▶ _Extracted data entries_:
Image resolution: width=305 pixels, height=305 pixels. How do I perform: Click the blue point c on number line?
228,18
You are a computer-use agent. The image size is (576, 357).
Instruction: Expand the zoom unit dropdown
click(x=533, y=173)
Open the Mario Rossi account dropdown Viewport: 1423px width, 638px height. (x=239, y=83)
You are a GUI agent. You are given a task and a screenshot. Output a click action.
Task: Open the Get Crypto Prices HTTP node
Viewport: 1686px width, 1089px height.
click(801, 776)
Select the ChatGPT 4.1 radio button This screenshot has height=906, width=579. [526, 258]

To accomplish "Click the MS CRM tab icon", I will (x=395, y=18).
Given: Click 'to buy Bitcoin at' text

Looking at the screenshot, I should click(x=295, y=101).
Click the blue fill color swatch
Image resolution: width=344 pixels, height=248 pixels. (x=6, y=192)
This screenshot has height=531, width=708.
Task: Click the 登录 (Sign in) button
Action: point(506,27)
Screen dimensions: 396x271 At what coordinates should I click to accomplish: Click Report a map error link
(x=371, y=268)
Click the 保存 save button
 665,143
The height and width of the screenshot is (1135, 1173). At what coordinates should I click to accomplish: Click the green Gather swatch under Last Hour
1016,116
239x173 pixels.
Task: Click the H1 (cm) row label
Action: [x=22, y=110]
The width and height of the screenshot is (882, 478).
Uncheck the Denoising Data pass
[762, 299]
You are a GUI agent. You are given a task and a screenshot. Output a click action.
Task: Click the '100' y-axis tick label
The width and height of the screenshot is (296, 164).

▶ _Work instructions_: Please give the lines above as a JSON list of strings, with one string for each line and blank lines left out.

▶ _Solved problem_:
[
  "Image resolution: width=305 pixels, height=305 pixels. How do I perform: Click the blue point c on number line?",
  "228,18",
  "You are a computer-use agent. The image size is (576, 357).",
  "Instruction: Expand the zoom unit dropdown",
  "click(x=533, y=173)",
  "Open the Mario Rossi account dropdown Viewport: 1423px width, 638px height. (x=239, y=83)",
  "You are a GUI agent. You are given a task and a screenshot. Output a click action.",
  "Task: Open the Get Crypto Prices HTTP node",
  "Viewport: 1686px width, 1089px height.",
  "click(801, 776)",
  "Select the ChatGPT 4.1 radio button This screenshot has height=906, width=579. [526, 258]",
  "To accomplish \"Click the MS CRM tab icon\", I will (x=395, y=18).",
  "Given: Click 'to buy Bitcoin at' text",
  "Looking at the screenshot, I should click(x=295, y=101).",
  "Click the blue fill color swatch",
  "Image resolution: width=344 pixels, height=248 pixels. (x=6, y=192)",
  "This screenshot has height=531, width=708.",
  "Task: Click the 登录 (Sign in) button",
  "Action: point(506,27)",
  "Screen dimensions: 396x271 At what coordinates should I click to accomplish: Click Report a map error link",
  "(x=371, y=268)",
  "Click the 保存 save button",
  " 665,143",
  "The height and width of the screenshot is (1135, 1173). At what coordinates should I click to accomplish: Click the green Gather swatch under Last Hour",
  "1016,116",
  "239x173 pixels.",
  "Task: Click the H1 (cm) row label",
  "Action: [x=22, y=110]",
  "The width and height of the screenshot is (882, 478).",
  "Uncheck the Denoising Data pass",
  "[762, 299]",
  "You are a GUI agent. You are given a task and a screenshot. Output a click action.",
  "Task: Click the '100' y-axis tick label",
  "The width and height of the screenshot is (296, 164)."
]